La Unión Europea lleva años trabajando en la digitalización de los documentos de identidad de sus ciudadanos. El objetivo final es permitir a los 450 millones de europeos acreditar su identidad y viajar dentro del espacio Schengen mediante el teléfono móvil, sin necesidad de portar un documento físico.
La eIDAS 2 y la identidad digital europea
El marco legal que sustenta esta transformación es el Reglamento eIDAS 2, aprobado por el Parlamento Europeo en 2024. Esta normativa obliga a todos los estados miembros a ofrecer una Cartera de Identidad Digital Europea (European Digital Identity Wallet) a sus ciudadanos. La cartera almacenará de forma segura el DNI, el pasaporte, el permiso de conducir y otros documentos oficiales.
Cómo funciona la tecnología
El sistema utiliza tecnología NFC (comunicación de campo cercano), la misma que permite los pagos sin contacto con el móvil, combinada con biometría. El ciudadano deberá verificar su identidad en persona una primera vez, tras lo cual el documento digital queda vinculado de forma criptográfica al dispositivo.

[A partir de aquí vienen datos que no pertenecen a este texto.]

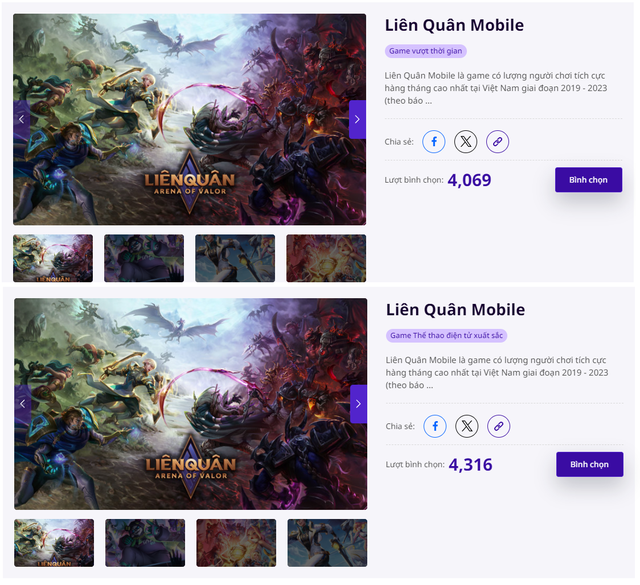
Task: Copy link icon in the 4,316 votes card
Action: 499,426
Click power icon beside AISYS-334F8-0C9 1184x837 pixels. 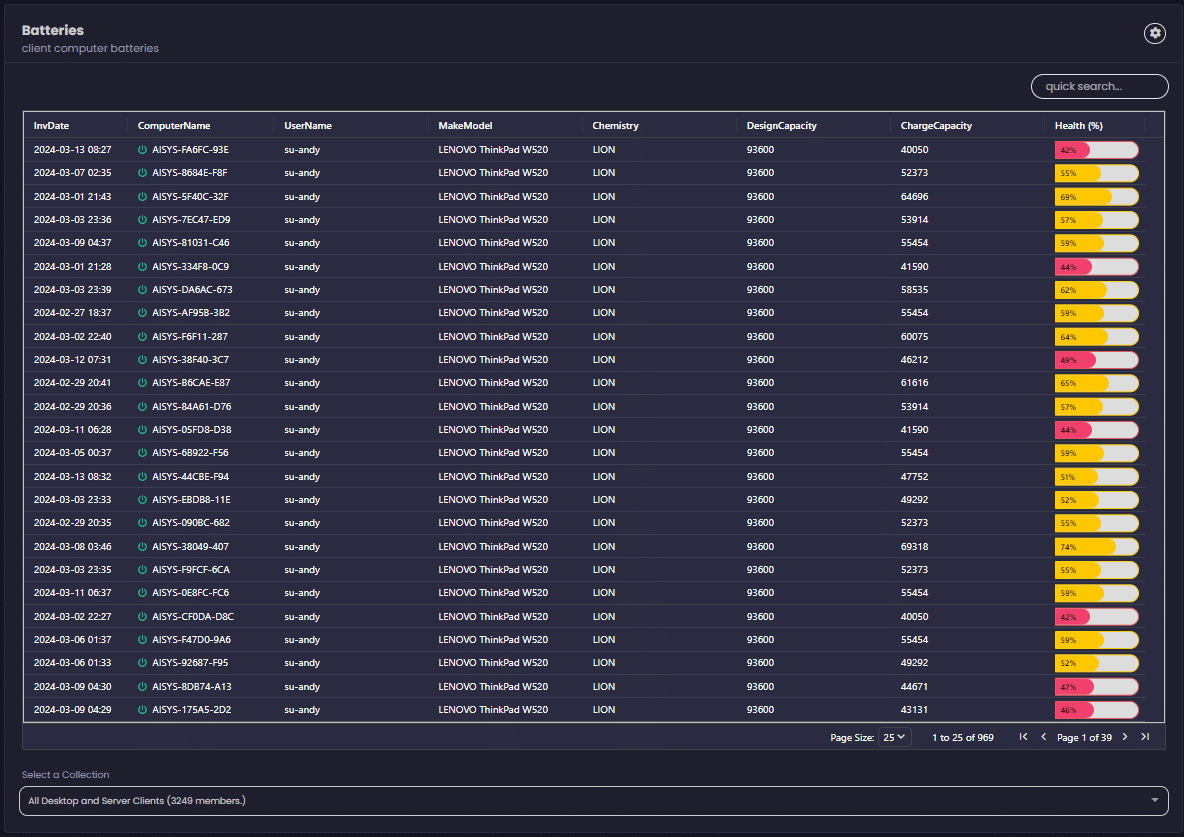pyautogui.click(x=142, y=267)
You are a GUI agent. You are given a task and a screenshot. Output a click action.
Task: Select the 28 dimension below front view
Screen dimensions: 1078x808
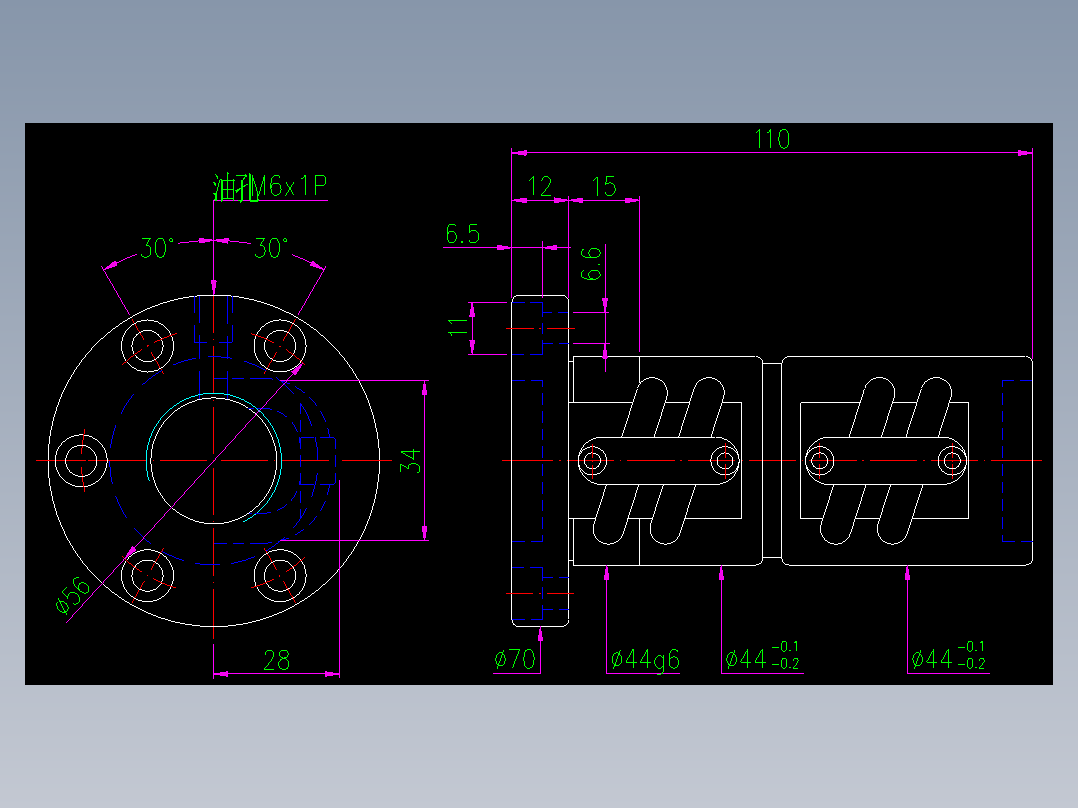276,662
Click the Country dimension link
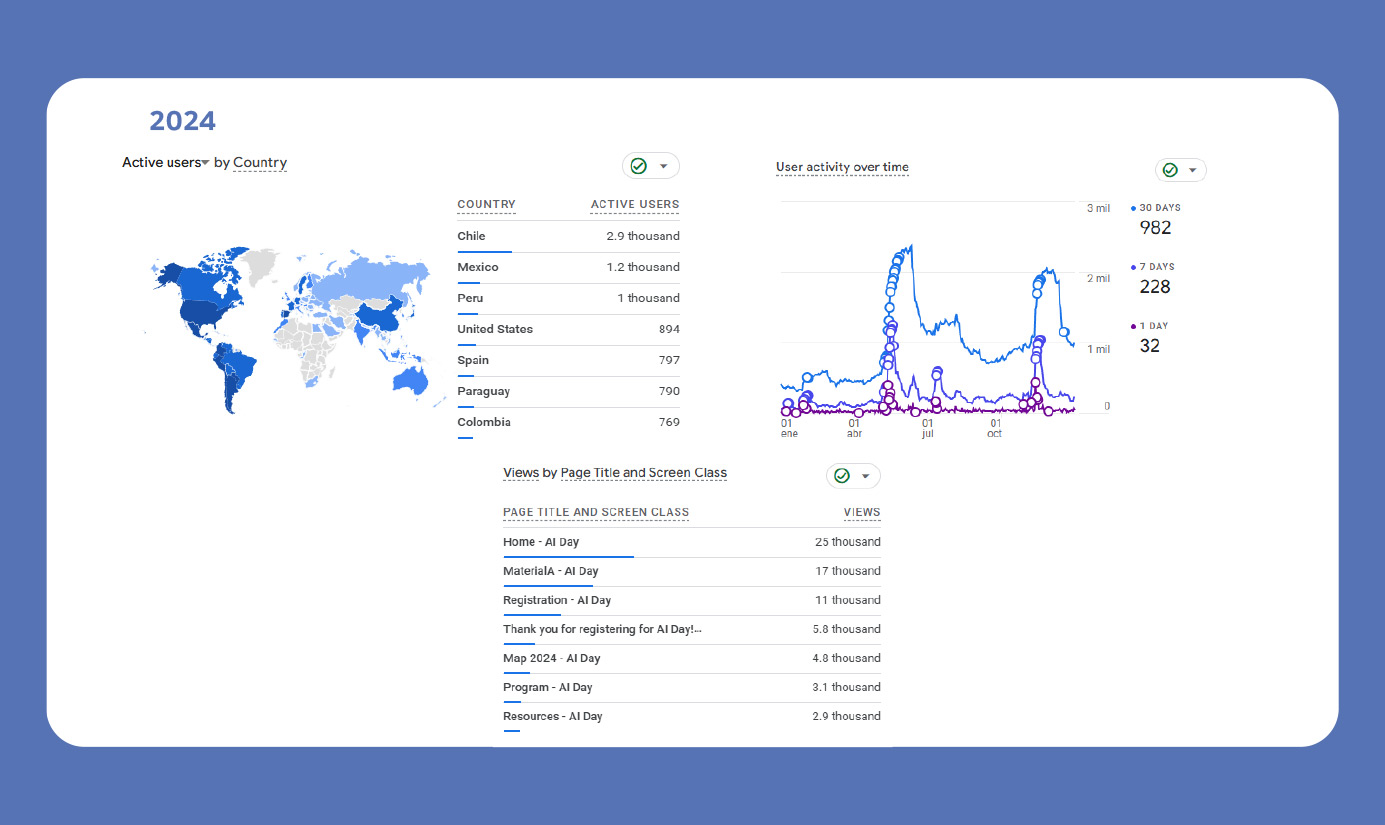The image size is (1385, 825). (260, 163)
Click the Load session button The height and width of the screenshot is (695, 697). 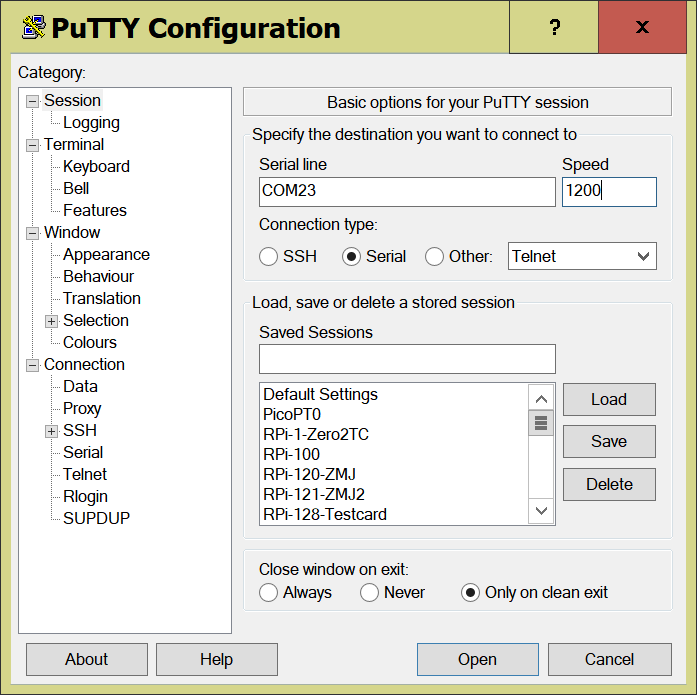point(608,399)
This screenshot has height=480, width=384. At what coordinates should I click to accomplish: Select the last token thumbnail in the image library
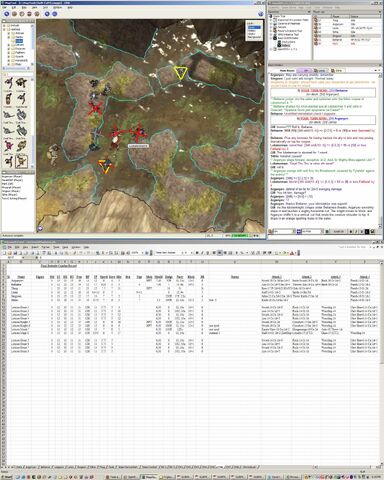pos(22,161)
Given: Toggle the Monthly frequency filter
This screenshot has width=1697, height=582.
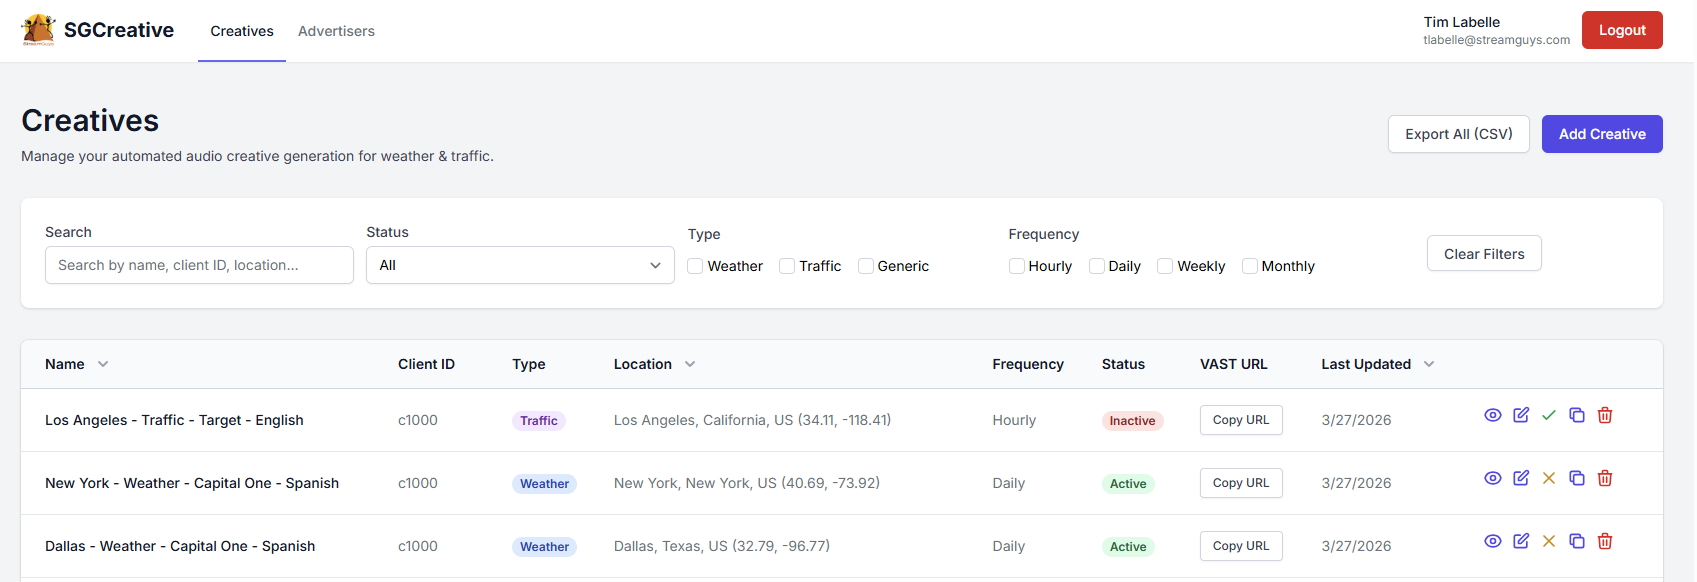Looking at the screenshot, I should (x=1249, y=266).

La privacidad, el gran debate
Los defensores de la privacidad han señalado que una cartera de identidad digital centralizada crea un perfil de movimientos y actividades del ciudadano sin precedentes. El Parlamento Europeo introdujo salvaguardas importantes: el ciudadano controla qué datos comparte en cada transacción y el sistema no puede usarse para vigilancia masiva.
El calendario realista
La implantación masiva de la identidad digital europea es un proceso gradual que depende de que cada estado miembro adapte su infraestructura tecnológica y legislación nacional. Los plazos reales varían país a país y los expertos apuntan a que la adopción generalizada se producirá de forma escalonada a lo largo de la segunda mitad de la década.